-- START OF QUOTED PASSAGE --

27 Sep 2020 15:32 GMT
This has been an interesting week that I mostly can't talk about. I have been working on something that hasn't yet launched. In the meantime, here are a few things that happened that I can talk about.
The week started with Elise and I working on improving the code she has written to collect and integrate data for her dashboard on Parliamentary activities.
You might be surprised by how much work it takes to pull this data together. Elise has done an amazing job. The data comes from a combination of public APIs, automated use of internal search tools, and webscraping data that is not otherwise published as a structured dataset.
Combining data from such a varied range of sources is not easy. In many cases the data lacks unique identifiers, so there is no option but to join datasets by normalising names, then using fuzzy string matching, and then manually checking cases where the join failed. With such a potentially error prone process we want to be sure the code is robust and that we have a thorough understanding of all the potential sources of error in the underlying data.
We are working towards making it easier to use these data sources. We have encapsulated some of our routine data processing tasks in packages like clcommittees and Noel's parlygroups package. But there are a number of data sources for which we still need to build tools to use efficiently. And until the data platform is fully restored and renewed, linking these datasets will always be problematic.
On Wednesday, Anya and I met with Chris, head of the Library's Parliament and Constitution Centre, to take forward his idea for a regular meet-up of Parliamentary data users within the Library. The idea is that if we can learn a bit more about what we each need most urgently, we can identify which work to prioritise. The first full meeting of the group will be in October.
This week, one of our researchers ran into a data wrangling problem that has come up a couple of times before, so I am going to post the best solution I have found so far.
Suppose you have some address level data, where the address itself is stored in a free text field. For each record, you need to extract the postcode from the address text and use it to link the data to the ONS postcode directory, so that you can aggregate the data to a higher-level geography, like a constituency.
The best way I have found to do this in R is to use string_extract on the address text with the following regular expression.
# Import stringr
# Greedy regular expression for postcodes
POSTCODE_REGEXP <- str_c(
# Extract the first matching postcode in each address
df$postcode <- str_extract(df$address, POSTCODE_REGEXP)
This regular expression will match postcodes even if they are missing the space separating the outward and inward parts, so it will still catch postcodes that have been misrecorded in this way. Consequently, if you remove any spaces from inside the postcodes in both datasets when you perform the join (create new columns for joining if you want to preserve the original data), then you get a higher match rate when linking the data.
Note that the above code only looks for the first matching postcode in an address, so you may want to double check there is only one postcode per address with string_extract_all before relying on this strategy.
On Tuesday I ran the second module of the introductory R training for Georgina and Richard, which is all about using the tidyverse. I really like teaching this module because it introduces programming for the first time. One of the remarkable things about the tidyverse is that you can start by teaching techniques that researchers can benefit from using right away.

-- END OF QUOTED PASSAGE --

*SHORT EXERCISE 1*:
Answer these questions about the blog post, one line each, marked (a), (b) and (c):
(a) Who is head of the Library's Parliament and Constitution Centre?
(b) When will the first full meeting of the Parliamentary data users group take place?
(c) What is the second module of the introductory R training about?
*SHORT EXERCISE 2*: Rewrite the paragraph of the blog post that begins "Combining data from such a varied range of sources" as a short bulleted list, keeping its main facts.

-- START OF DATA SECTION --

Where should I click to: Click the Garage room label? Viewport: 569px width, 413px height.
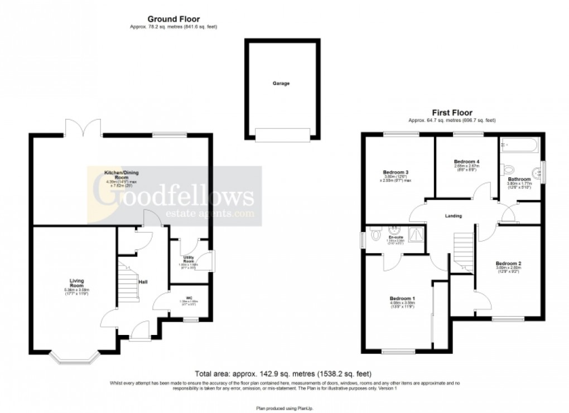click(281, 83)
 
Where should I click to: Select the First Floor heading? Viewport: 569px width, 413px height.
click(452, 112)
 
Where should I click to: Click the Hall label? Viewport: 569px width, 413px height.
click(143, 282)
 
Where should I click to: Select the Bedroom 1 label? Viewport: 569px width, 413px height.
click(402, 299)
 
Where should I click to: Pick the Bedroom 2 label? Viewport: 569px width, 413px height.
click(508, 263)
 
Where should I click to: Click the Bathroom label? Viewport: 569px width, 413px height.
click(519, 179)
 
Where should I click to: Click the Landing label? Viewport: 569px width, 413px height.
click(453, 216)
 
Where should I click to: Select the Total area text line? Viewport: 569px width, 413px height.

-- END OF DATA SECTION --
-- START OF DATA SECTION --

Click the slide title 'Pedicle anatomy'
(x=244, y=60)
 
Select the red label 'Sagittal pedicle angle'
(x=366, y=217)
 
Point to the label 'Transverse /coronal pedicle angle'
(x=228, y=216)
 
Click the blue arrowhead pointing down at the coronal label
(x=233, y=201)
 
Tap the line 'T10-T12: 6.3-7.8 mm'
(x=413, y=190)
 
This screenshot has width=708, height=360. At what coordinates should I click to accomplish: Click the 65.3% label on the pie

-- END OF DATA SECTION --

*EXPECTED ANSWER 1*:
(a) Chris
(b) In October
(c) Using the tidyverse

*EXPECTED ANSWER 2*:
- Combining data from such varied sources is difficult.
- The data often lacks unique identifiers, so datasets must be joined by normalizing names, applying fuzzy string matching, and manually checking cases where the join failed.
- Because this process is prone to error, the code must be robust, and all potential sources of error in the underlying data must be thoroughly understood.